- Brief
Arrange every line of the records below into a Markdown table with the columns Row and Line, numbering the rows and leaving out blank lines.

- Data shown
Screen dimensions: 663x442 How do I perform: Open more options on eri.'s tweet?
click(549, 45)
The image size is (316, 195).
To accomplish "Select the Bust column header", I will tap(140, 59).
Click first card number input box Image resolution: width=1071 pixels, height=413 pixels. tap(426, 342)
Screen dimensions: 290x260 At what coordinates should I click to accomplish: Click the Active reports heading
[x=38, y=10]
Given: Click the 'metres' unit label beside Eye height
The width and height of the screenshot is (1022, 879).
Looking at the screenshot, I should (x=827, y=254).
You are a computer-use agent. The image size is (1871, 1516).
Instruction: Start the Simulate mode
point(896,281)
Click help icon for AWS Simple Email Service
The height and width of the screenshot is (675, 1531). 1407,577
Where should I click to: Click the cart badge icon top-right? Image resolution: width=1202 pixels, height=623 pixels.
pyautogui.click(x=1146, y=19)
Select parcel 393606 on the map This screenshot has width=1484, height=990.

- Finished answer
| Row | Line |
|---|---|
| 1 | Screen dimensions: 663x442 How do I perform: Open more options on eri.'s tweet? |
| 2 | click(549, 45) |
| 3 | The image size is (316, 195). |
| 4 | To accomplish "Select the Bust column header", I will tap(140, 59). |
| 5 | Click first card number input box Image resolution: width=1071 pixels, height=413 pixels. tap(426, 342) |
| 6 | Screen dimensions: 290x260 At what coordinates should I click to accomplish: Click the Active reports heading |
| 7 | [x=38, y=10] |
| 8 | Given: Click the 'metres' unit label beside Eye height |
| 9 | The width and height of the screenshot is (1022, 879). |
| 10 | Looking at the screenshot, I should (x=827, y=254). |
| 11 | You are a computer-use agent. The image size is (1871, 1516). |
| 12 | Instruction: Start the Simulate mode |
| 13 | point(896,281) |
| 14 | Click help icon for AWS Simple Email Service |
| 15 | The height and width of the screenshot is (675, 1531). 1407,577 |
| 16 | Where should I click to: Click the cart badge icon top-right? Image resolution: width=1202 pixels, height=623 pixels. |
| 17 | pyautogui.click(x=1146, y=19) |
| 18 | Select parcel 393606 on the map This screenshot has width=1484, height=990. |